Friday, July 25, 2014

Allegaeon - Elements of the Infinite

Last month, American technical melodeath outfit Allegaeon released their third full-length album, Elements of the Infinite. It was my first exposure to the band.

As some of you may already know, technical death metal is typically not one of my favorite styles. I don't hate it, but I tend only to take it in small doses. Melodic death metal, on the other hand, is an old favorite but it's been going through something of a quality drought in recent years. With those statements in mind, I have to say that the "meh" cover art, bland album name, and even blander band name all had me feeling pretty skeptical about this record. Despite hearing some positive buzz, I came very close to just ignoring it.

That's why we should not judge a book by its cover.

It turns out, this is probably my favorite tech death album since Beyond Creation blew me away with 2011's The Aura. The key, which so many bands seem to miss, is to use all that technical wizardry as the means rather than the end. Songs progress, the album has a natural flow to it, the hyper-proficient drumming drives the music's forward momentum, the plentiful solos are well-constructed and interesting, and the guitar riffs are distinct and engaging. Even the bass comes out to play, prominently rounding out the sound and providing some entertaining flourishes of its own. Probably the least impressive part of the whole record is the vocal work, which is very good in its own right but doesn't really stand out the way the instrumentation all does. I would also be remiss if I didn't point out the tasteful sprinkling of choir singing and orchestral instrumentation that kick things up a notch in the sweeping drama department.

The cool thing about this record, in my opinion, is that this is a somewhat underutilized combination of sub-genres. Basically, technical death metal bands trace their lineage back to Suffocation, where they turned left while the slam bands went right and the brutal death metal bands charged straight forward. The trouble is, most bands never branch out from there, so they end up sounding like wanking, watered-down Suffocation wannabees with about 1/3 the direction and 1/3000 the testicular fortitude. Allegaeon, though, sound more like an amped-up version of Septicflesh cross-bred with early Soilwork. There's really no reason a heavy, technical take on melodeath can't work (in fact I'd say it's a perfect fit) but for some reason I don't seem to see it done very often. Here, it's executed wonderfully. The result is a best-of-both-worlds situation where melody engages the listener but doesn't water down the heaviness, and technicality fuels the material without driving it into a huge pile of spaghetti.

# WHAT YOU HAVE TO DO:
Reproduce the Allegaeon album review above word for word, from the date line through its final sentence.

# DATA LINES:
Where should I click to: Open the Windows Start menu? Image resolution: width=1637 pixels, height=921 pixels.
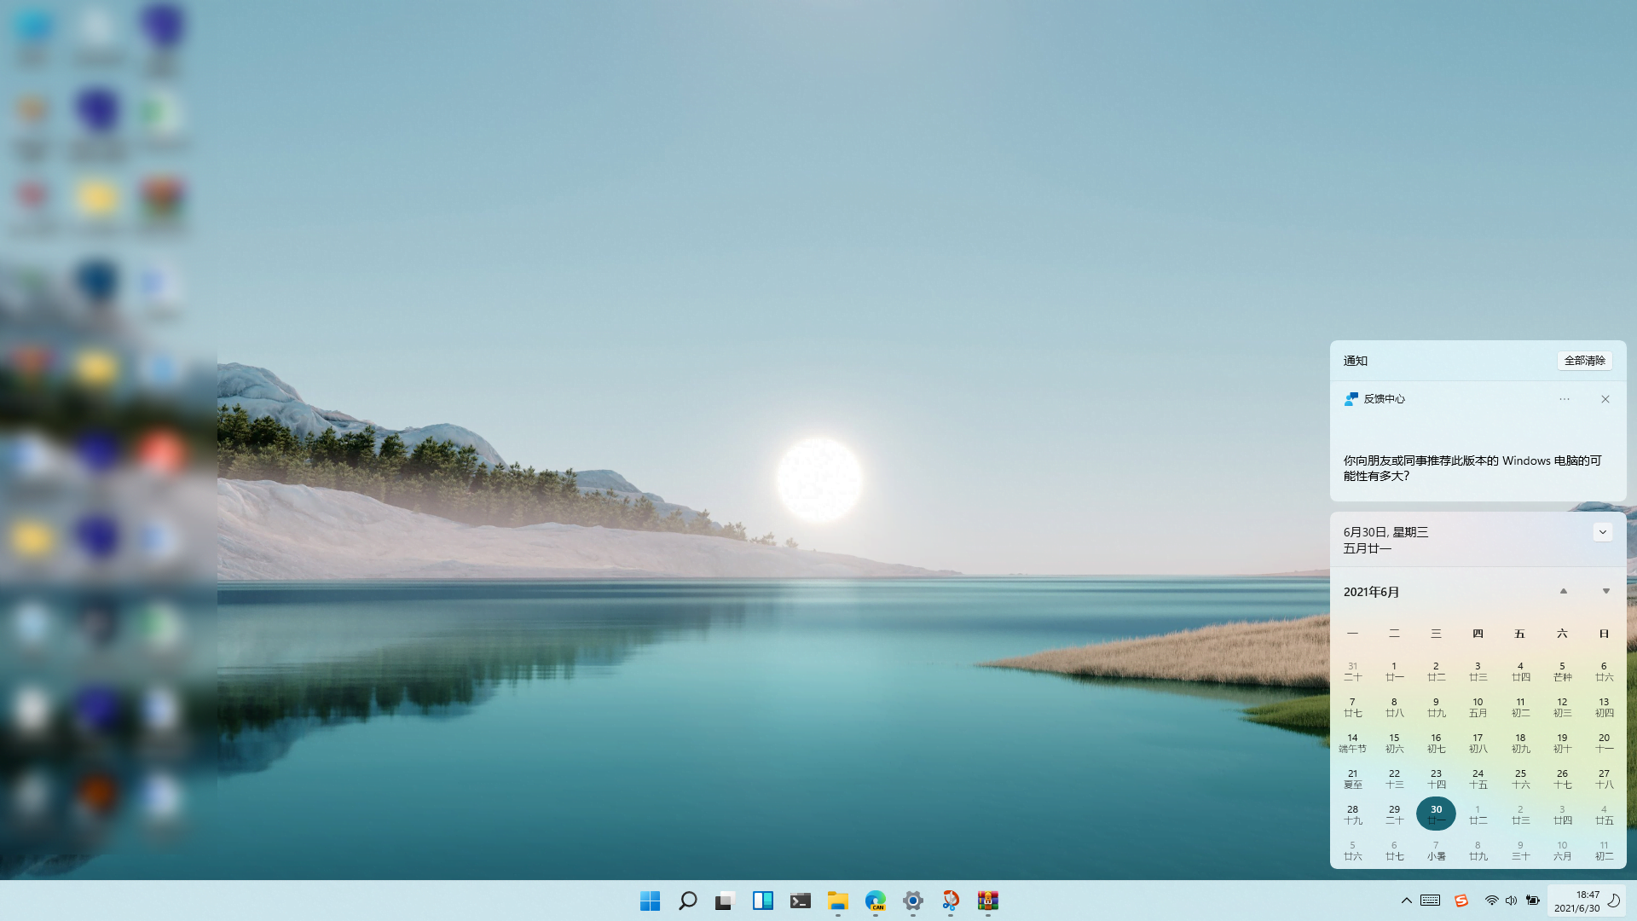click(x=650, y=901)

# EXERCISE RESULT:
Friday, July 25, 2014

Allegaeon - Elements of the Infinite

Last month, American technical melodeath outfit Allegaeon released their third full-length album, Elements of the Infinite. It was my first exposure to the band.

As some of you may already know, technical death metal is typically not one of my favorite styles. I don't hate it, but I tend only to take it in small doses. Melodic death metal, on the other hand, is an old favorite but it's been going through something of a quality drought in recent years. With those statements in mind, I have to say that the "meh" cover art, bland album name, and even blander band name all had me feeling pretty skeptical about this record. Despite hearing some positive buzz, I came very close to just ignoring it.

That's why we should not judge a book by its cover.

It turns out, this is probably my favorite tech death album since Beyond Creation blew me away with 2011's The Aura. The key, which so many bands seem to miss, is to use all that technical wizardry as the means rather than the end. Songs progress, the album has a natural flow to it, the hyper-proficient drumming drives the music's forward momentum, the plentiful solos are well-constructed and interesting, and the guitar riffs are distinct and engaging. Even the bass comes out to play, prominently rounding out the sound and providing some entertaining flourishes of its own. Probably the least impressive part of the whole record is the vocal work, which is very good in its own right but doesn't really stand out the way the instrumentation all does. I would also be remiss if I didn't point out the tasteful sprinkling of choir singing and orchestral instrumentation that kick things up a notch in the sweeping drama department.

The cool thing about this record, in my opinion, is that this is a somewhat underutilized combination of sub-genres. Basically, technical death metal bands trace their lineage back to Suffocation, where they turned left while the slam bands went right and the brutal death metal bands charged straight forward. The trouble is, most bands never branch out from there, so they end up sounding like wanking, watered-down Suffocation wannabees with about 1/3 the direction and 1/3000 the testicular fortitude. Allegaeon, though, sound more like an amped-up version of Septicflesh cross-bred with early Soilwork. There's really no reason a heavy, technical take on melodeath can't work (in fact I'd say it's a perfect fit) but for some reason I don't seem to see it done very often. Here, it's executed wonderfully. The result is a best-of-both-worlds situation where melody engages the listener but doesn't water down the heaviness, and technicality fuels the material without driving it into a huge pile of spaghetti.